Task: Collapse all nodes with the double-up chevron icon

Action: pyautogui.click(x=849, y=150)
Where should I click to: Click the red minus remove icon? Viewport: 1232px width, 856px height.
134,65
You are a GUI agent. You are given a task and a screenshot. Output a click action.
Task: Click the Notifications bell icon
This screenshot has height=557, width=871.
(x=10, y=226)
--
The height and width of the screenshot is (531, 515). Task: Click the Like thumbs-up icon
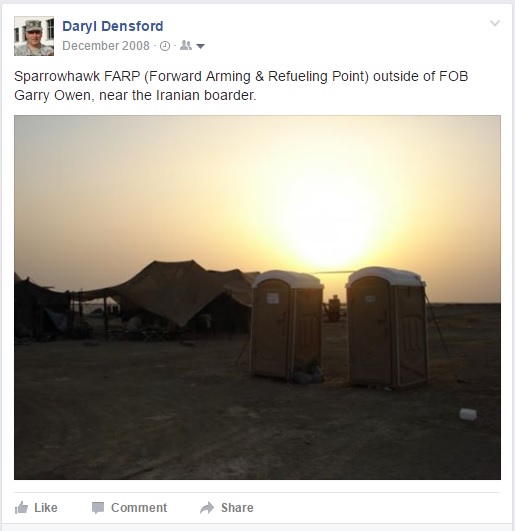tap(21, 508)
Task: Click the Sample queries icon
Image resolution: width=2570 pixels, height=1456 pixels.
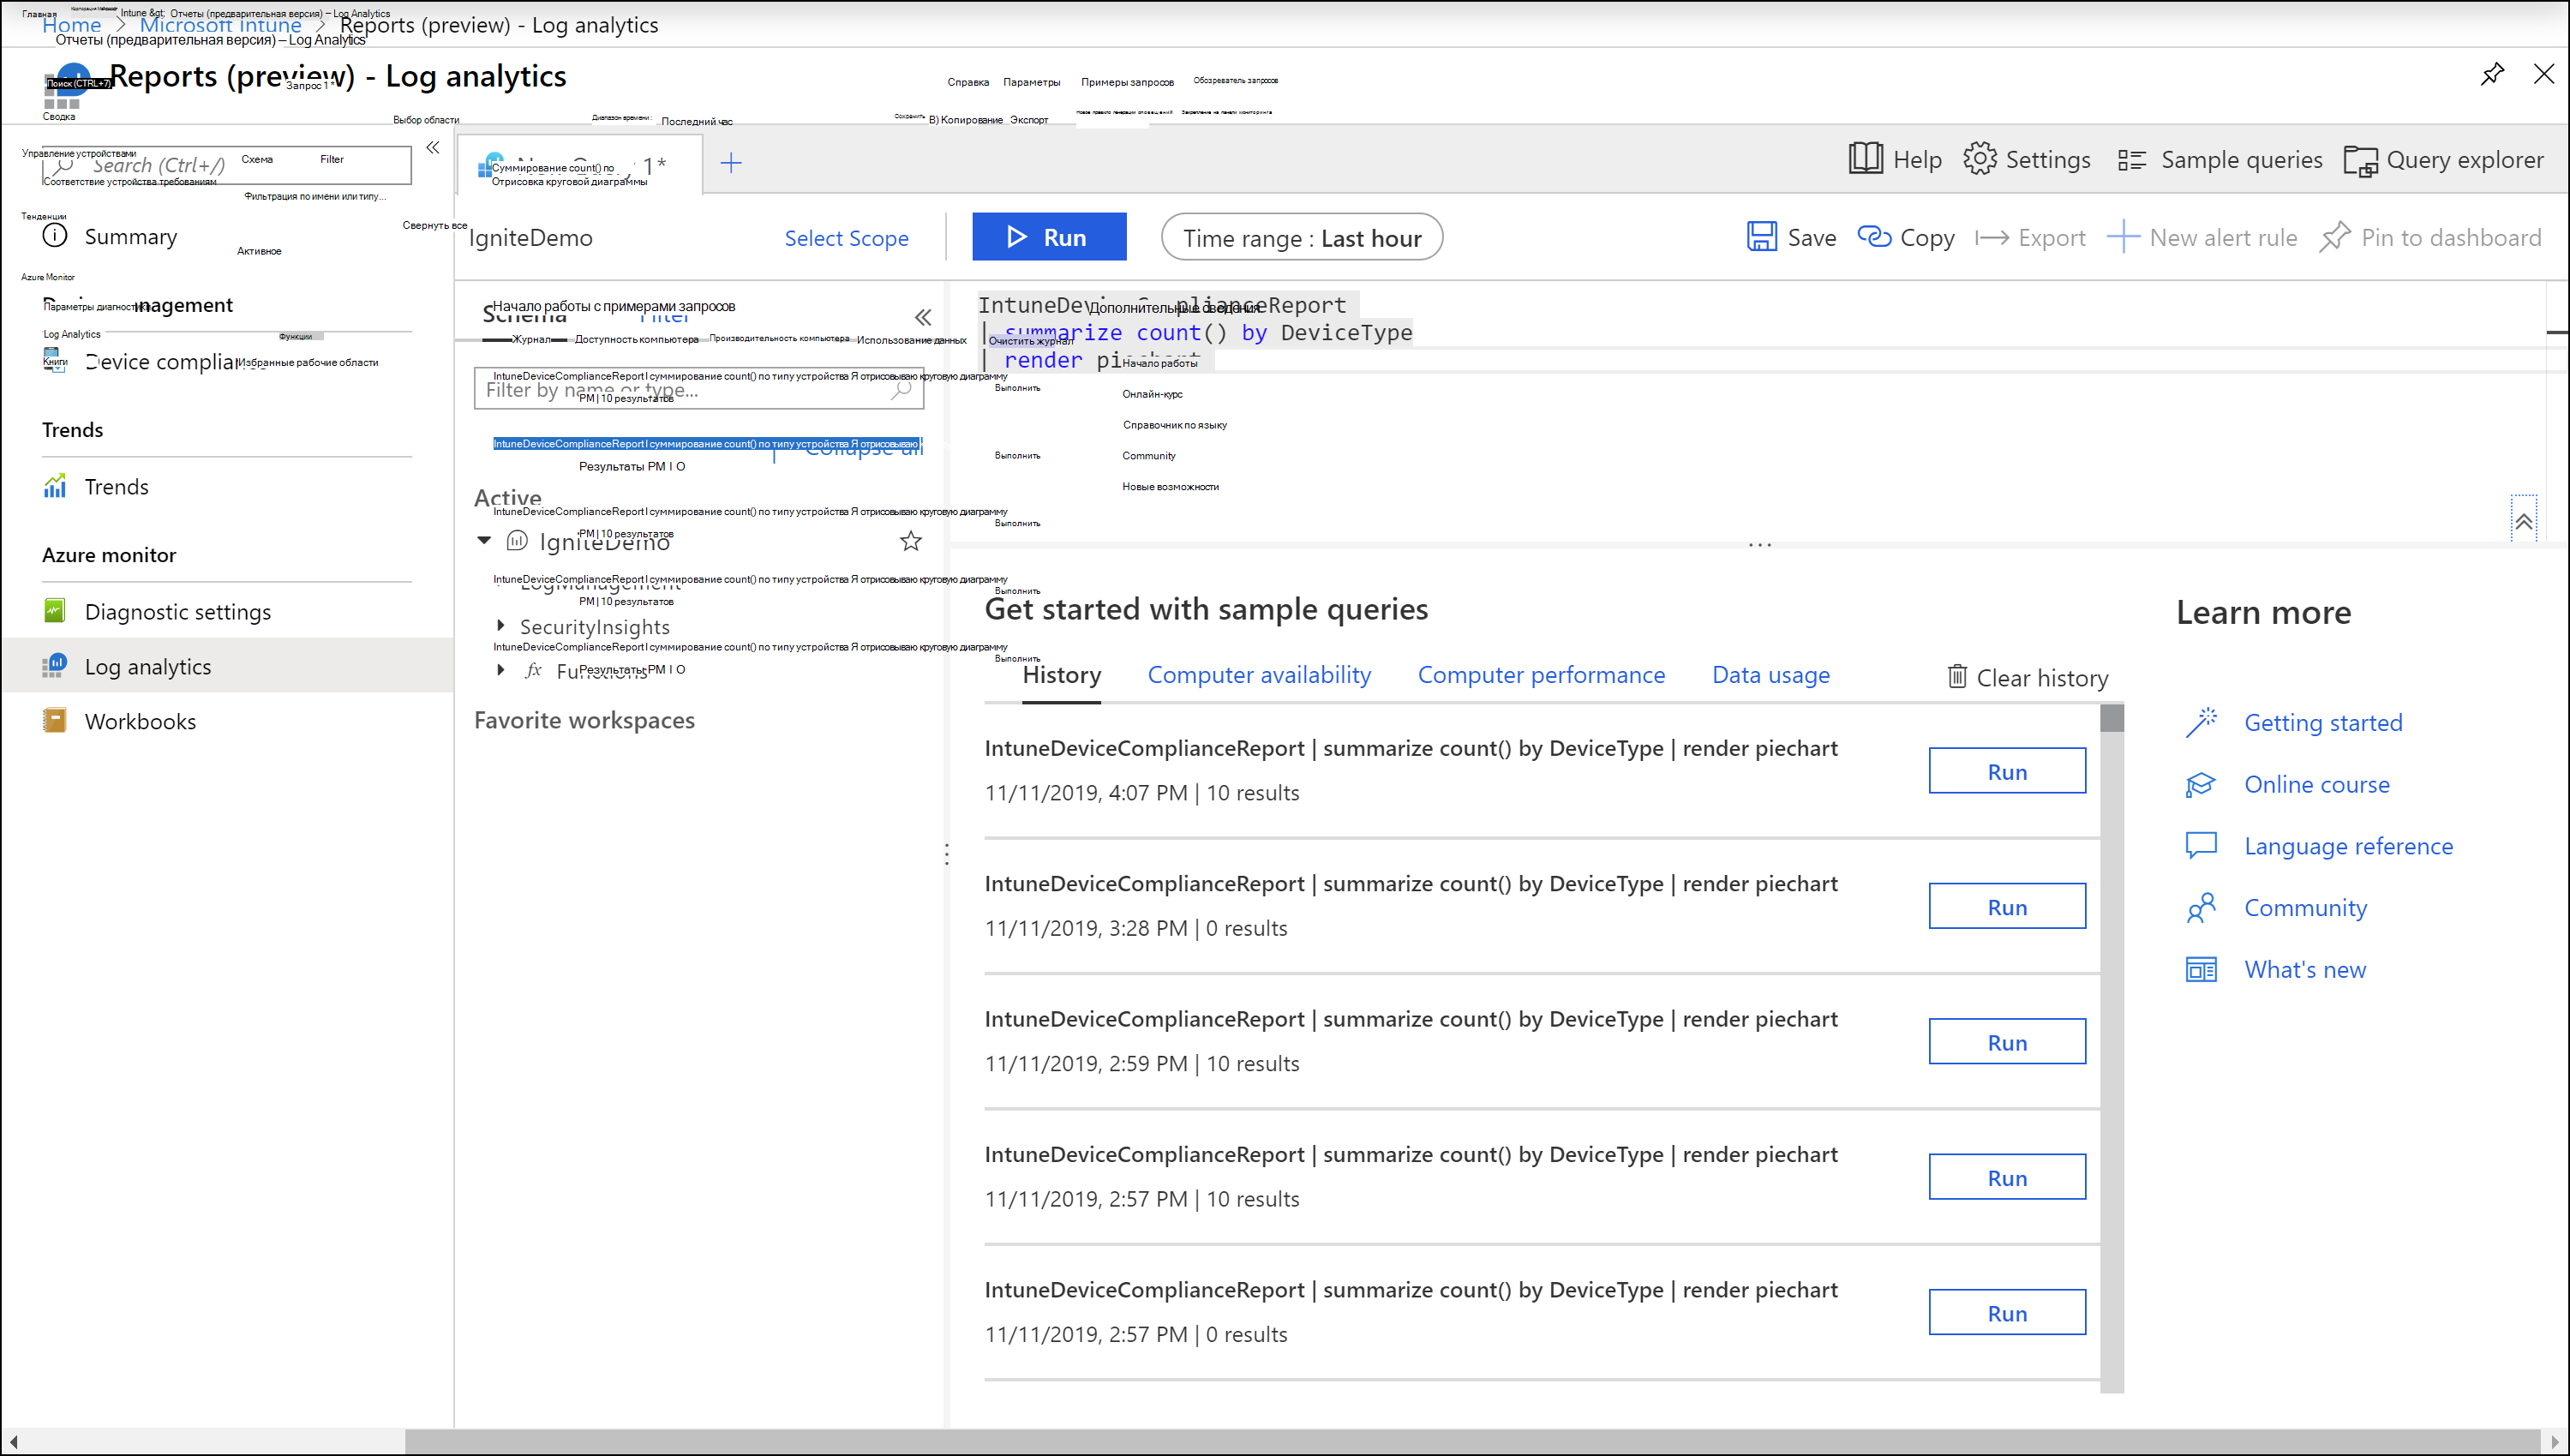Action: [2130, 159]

• _Directions_
In the data above, which lines lie between the line with "Task: Collapse all" and the line with "Task: Click the Notifications bell icon", inclusive? Print those lines exactly and nothing else.

• _Written response_
Task: Collapse all nodes with the double-up chevron icon

Action: pyautogui.click(x=849, y=150)
Where should I click to: Click the red minus remove icon? Viewport: 1232px width, 856px height.
134,65
You are a GUI agent. You are given a task and a screenshot. Output a click action.
Task: Click the Notifications bell icon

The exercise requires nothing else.